To the OP: Americans looked back at WWI as a newly-emerged world power where a bunch of clean, healthy young boys showed those Heinies what free nations can do (Just as the British had felt in 1914, but luckily we were only in the shit for a few months). Ernest Hemmingway’s Soldier’s Home told the story of a veteran who comes home too late for the parades, and feels dead inside because he can’t see any point in it nor any future for himself.

America didn’t think WWII was an adventure this time, just a dirty job that had to be done. James Jones took a look from ground level at all the pig-headed mistakes, great and small, and concluded that just because it had to be done, it didn’t have to be done as stupidly that.

Good question InstallLSC.

This clip sums up just how easily you could invert the usual tropes by just introducing a bit of self-reflection in your characters.

Mitchell and Webb

Heller started working on the book in 1953 and it was published in 1961. How was it more about that time than about WWII? He saw it the same way as Vonnegut did in Slaughterhouse-5, a totally unheroic slaughter.
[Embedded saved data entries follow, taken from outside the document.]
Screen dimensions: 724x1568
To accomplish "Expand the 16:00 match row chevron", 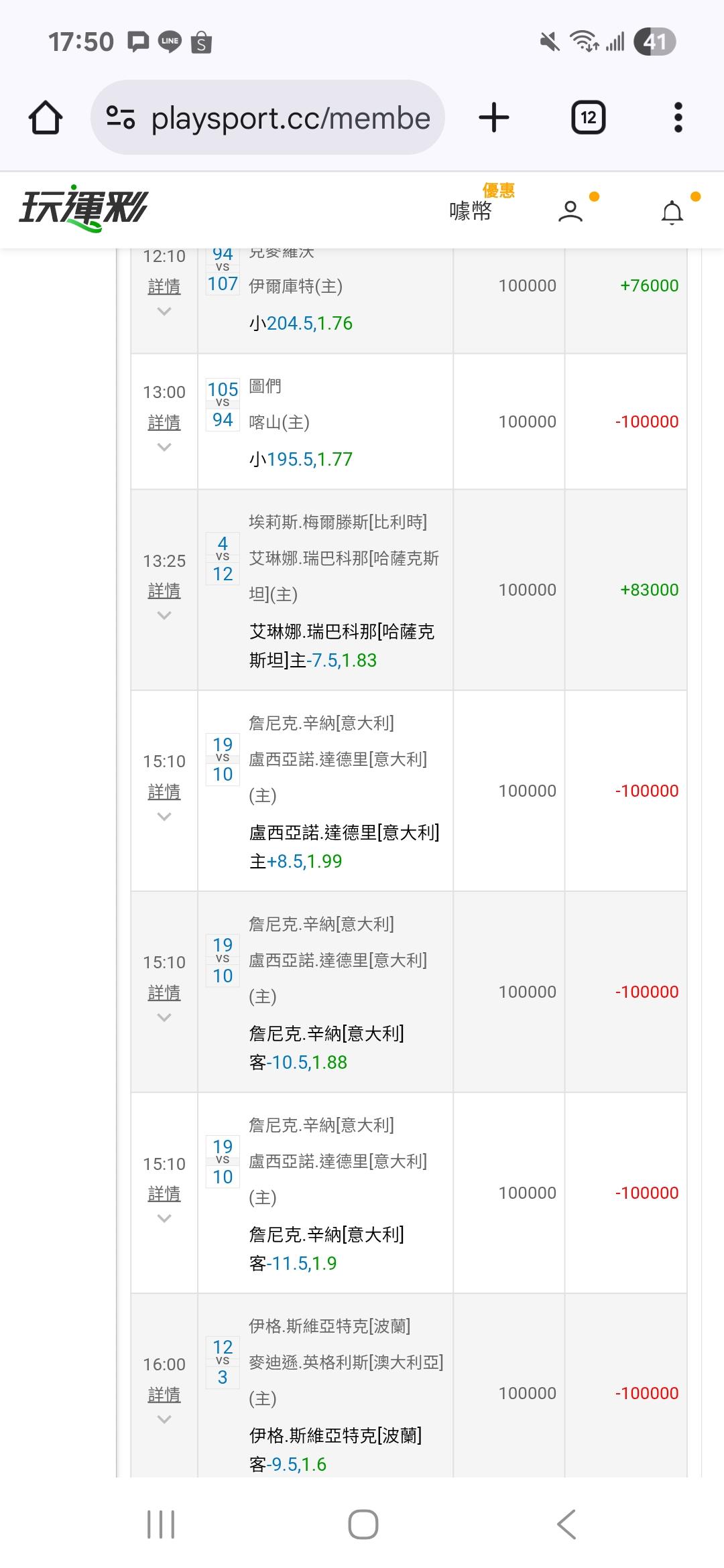I will point(164,1420).
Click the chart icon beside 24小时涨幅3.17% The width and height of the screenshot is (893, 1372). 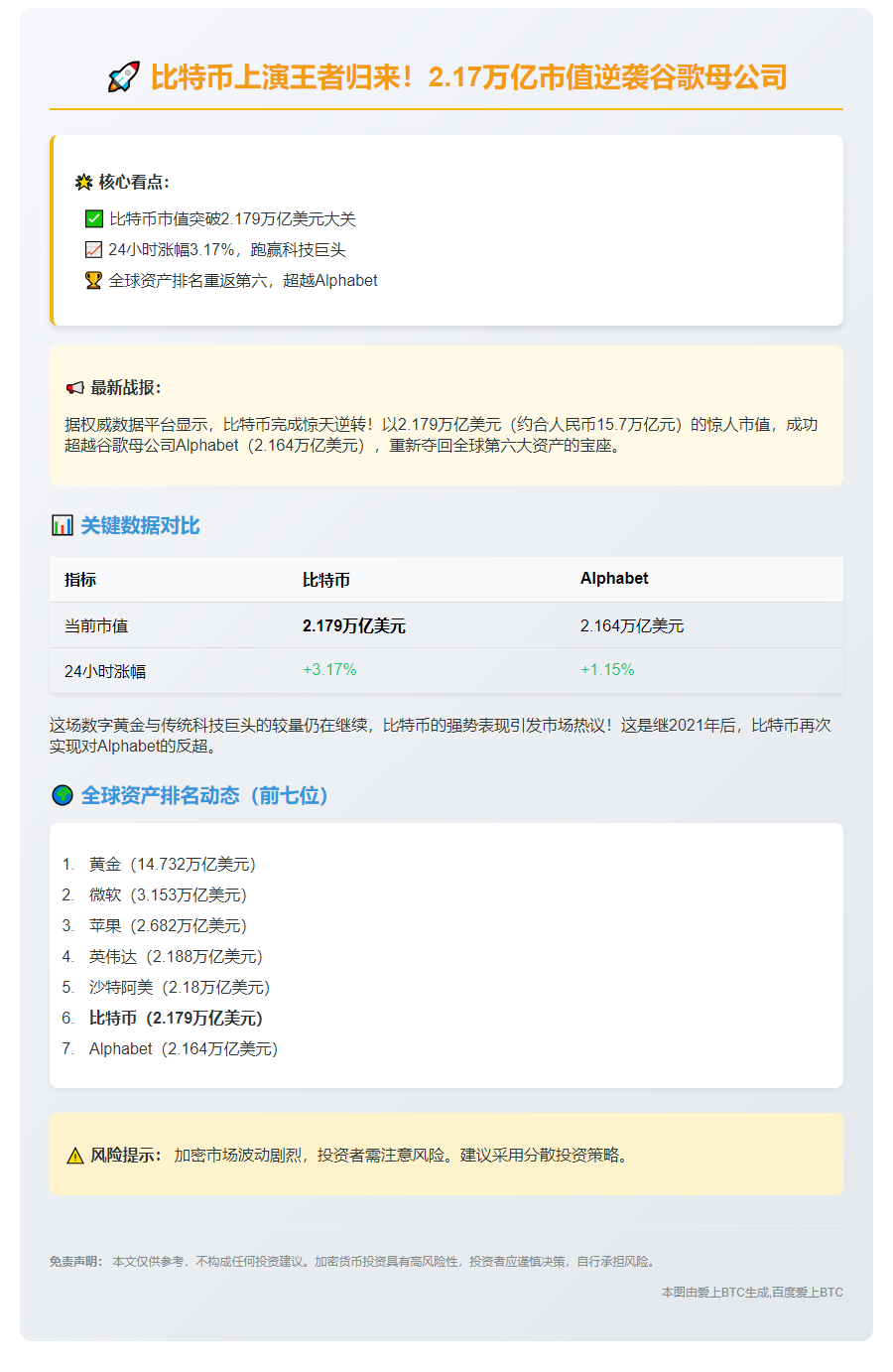(94, 250)
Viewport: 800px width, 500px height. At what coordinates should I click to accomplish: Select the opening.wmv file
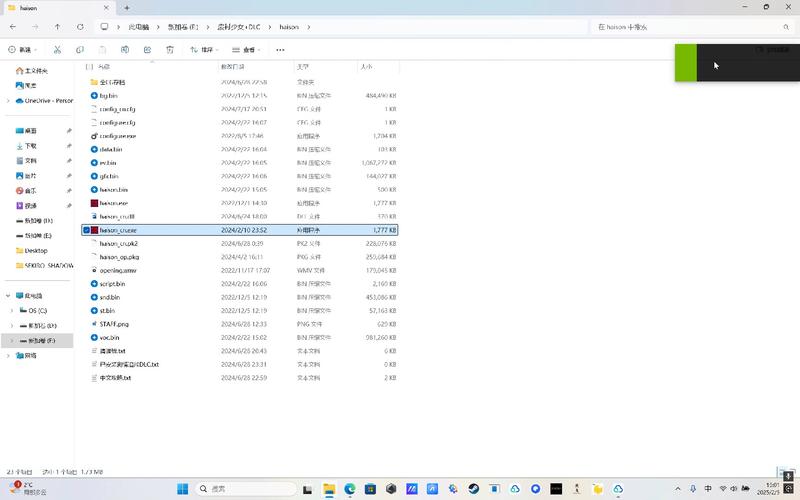[x=118, y=270]
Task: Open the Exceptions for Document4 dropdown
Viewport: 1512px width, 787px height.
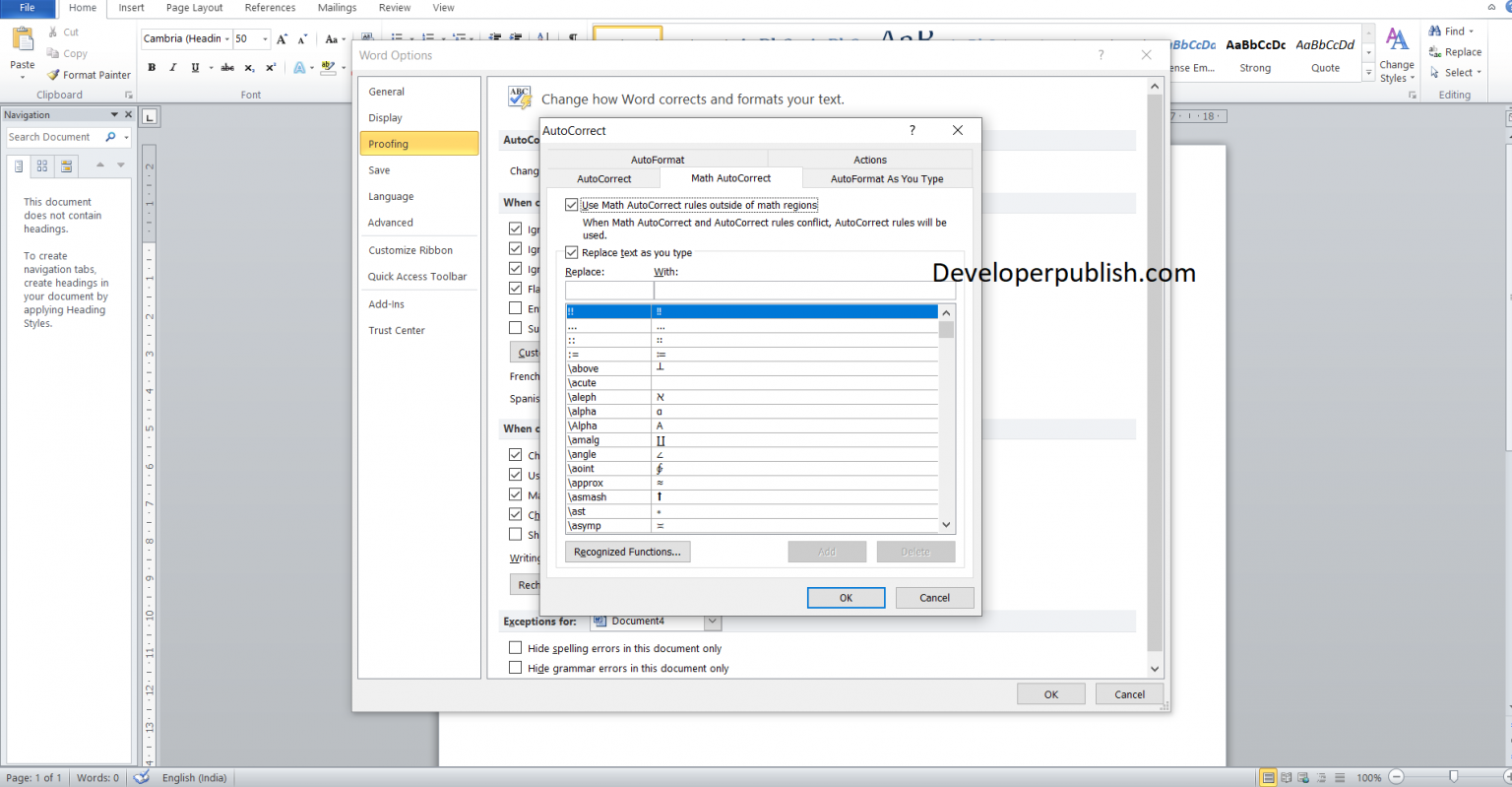Action: click(x=713, y=621)
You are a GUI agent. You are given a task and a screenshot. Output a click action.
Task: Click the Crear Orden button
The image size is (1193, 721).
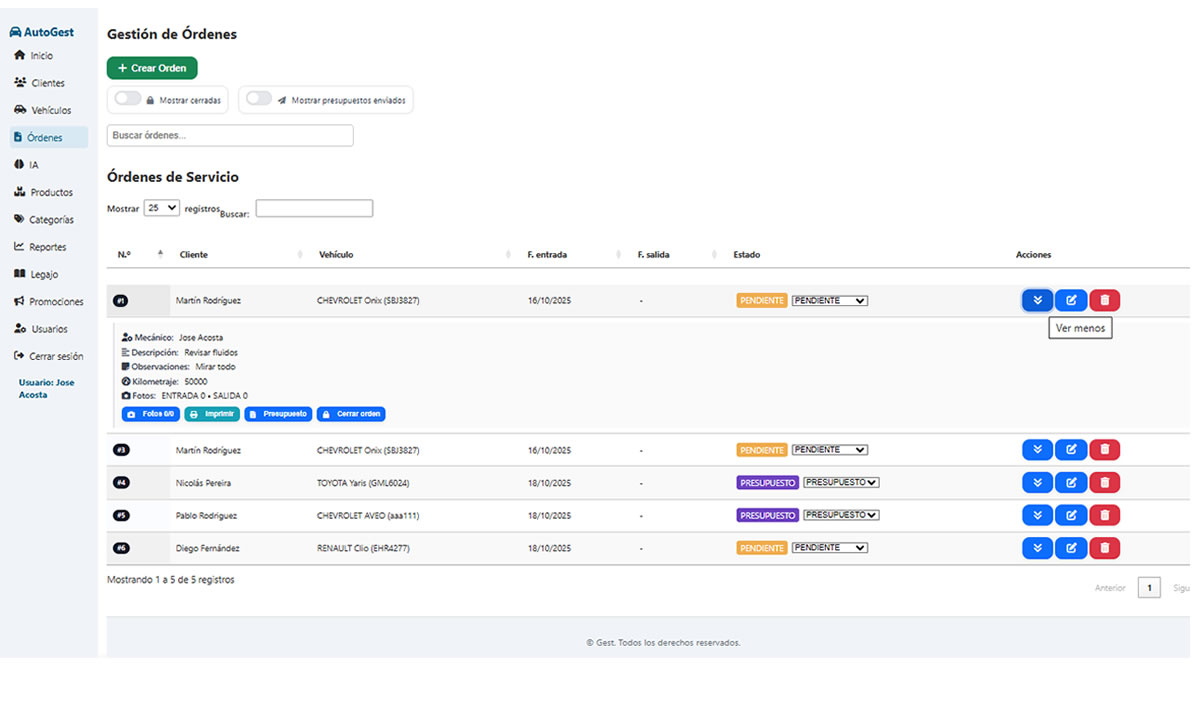click(x=152, y=68)
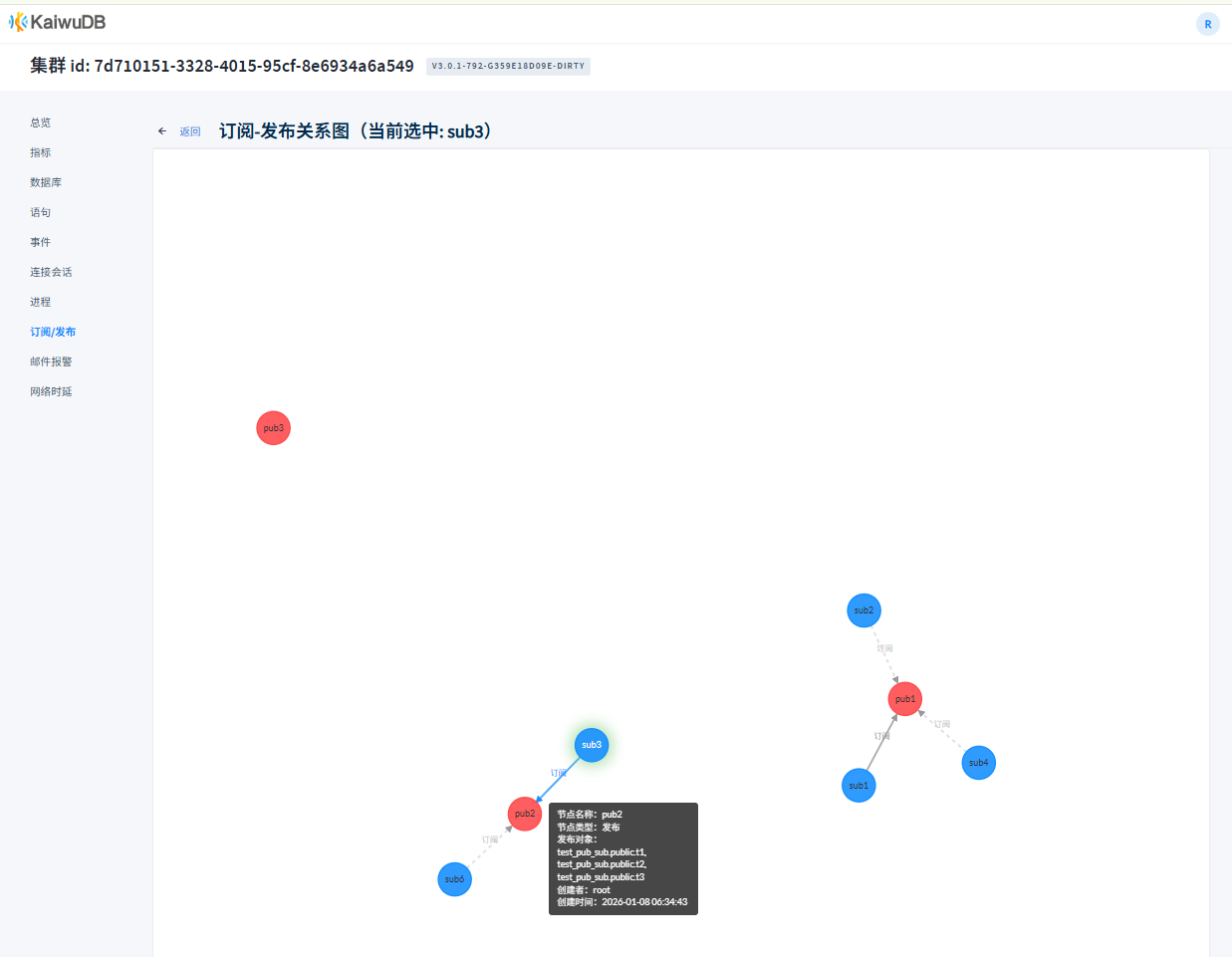Click the sub1 subscription node
1232x957 pixels.
(859, 786)
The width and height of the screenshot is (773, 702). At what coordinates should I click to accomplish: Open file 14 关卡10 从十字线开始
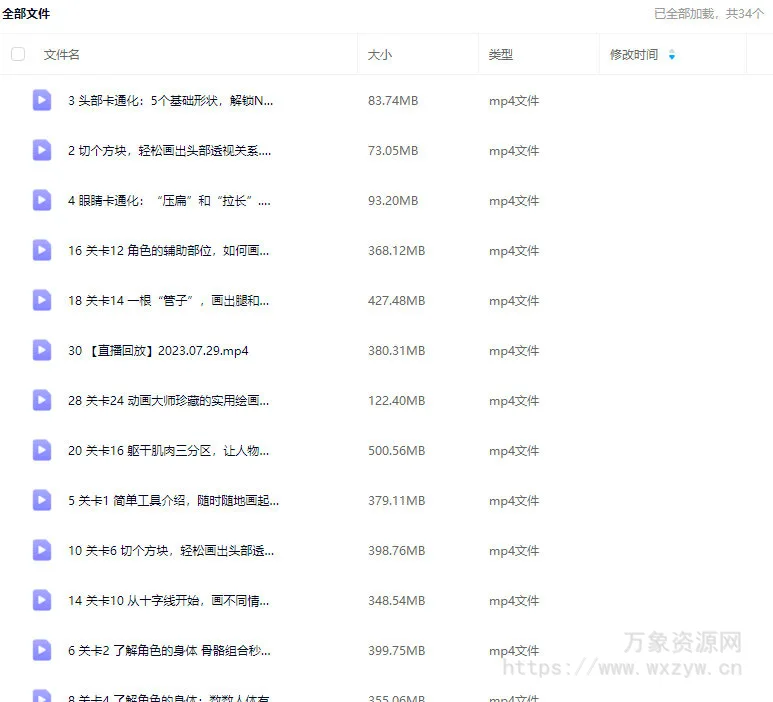(168, 601)
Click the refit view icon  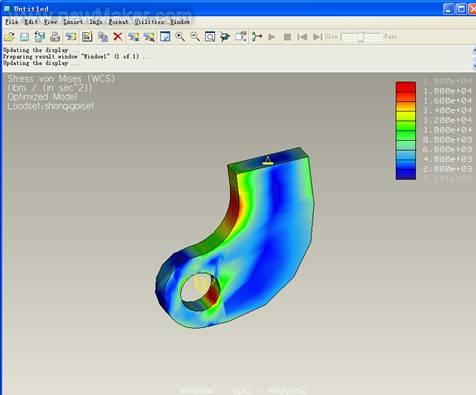pyautogui.click(x=210, y=36)
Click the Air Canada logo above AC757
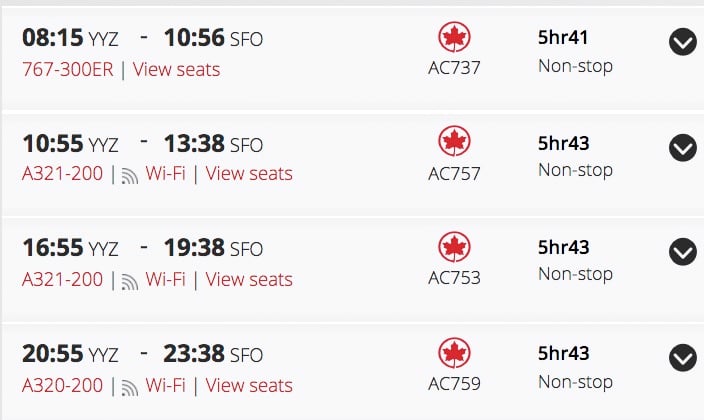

While not exactly what you are looking for, Letters from Iwo Jima, which tells the Battle of Iwo Jima from the Japanese side.

The Outlaw Josie Wales portrays the Union Army as the bad guys in the Civil War, and the hero is an unrepentant Rebel who won’t stop fighting.
Now, at the time they were made, Fort Apache and*** Little Big Man ***went against the conventional wisdom by portraying the American Indians as the good guys and the US Cavalry as the bad guys. Of course, today the conventional wisdom is that the Indians were noble, peace-loving creatures… so a movie or book that made the Indians look bad would be going against the conventional wisdom.

Everybody thinks of Spartacus as leading a slave rebellion, but the way Colleen McCullough tells the story, it was much more of a Samnite nationalist rebellion; and no one involved seems to have a bad word for the institution of slavery as such, they’d just rather be masters than slaves.

There was and still is a gigantic movement to literally whitewash the South in the Civil War, and the movement started the day after Appomattox. Movies and books portraying the South as heroes fighting to save their homeland from bloody invaders is more common than the reverse. Seriously.

Oh, I’m well aware that there are loads of Southern apologists- but how many movies can you think of from the last 50 years that showed that point of view?